# Scraping data from Twitter

If you prefer to use Twitter's API to obtain the data you'll find steps to do so further down. However, Twitter's API limitations don't allow for extracting much data.

Hence, I've created a script called `extractor.py` that works with Selenium and BeautifulSouop to extract the data and it will work without any API keys. You will, however, need to install the Selenium package for Python and download the driver you wish to use. My script runs using Firefox with [geckodriver](https://github.com/mozilla/geckodriver/releases)

So, you can generate a better dataset using this than the free version of Twitter's API. There's a tradeoff regarding the amount of time it takes to retrieve the data.

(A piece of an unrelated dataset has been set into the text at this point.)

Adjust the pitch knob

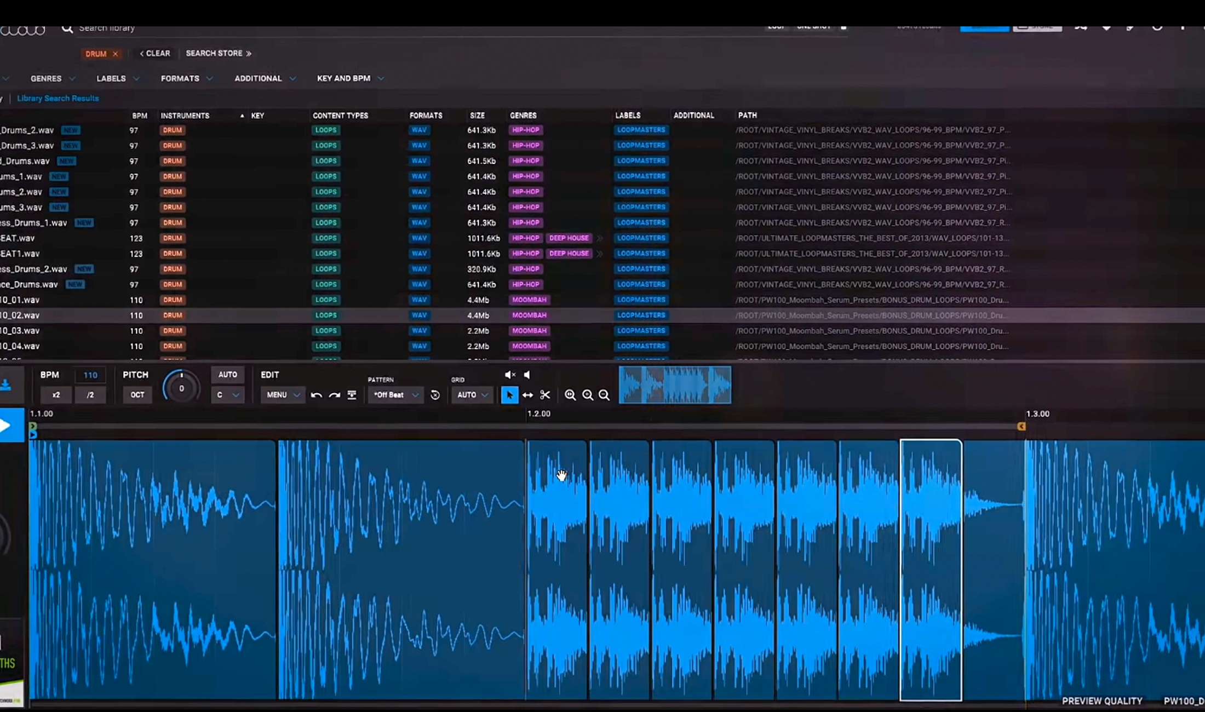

## Retrieving the data using the script

### 1. Install the Selenium package for Python

If you're using Conda, it'll be enough to run `conda install selenium`, otherwise, you can install it with pip using `pip install selenium`.

### 2. Download a driver for a browser

As mentioned above, my version of the script works with Firefox using the geckodriver, which you can download from [here](https://github.com/mozilla/geckodriver/releases), depending on the version of the browser you have installed.

You can also run the browser in headless mode, meaning that you won't see the driver performing tasks. It will do it invisibly. You can read about how to do that in Selenium docs.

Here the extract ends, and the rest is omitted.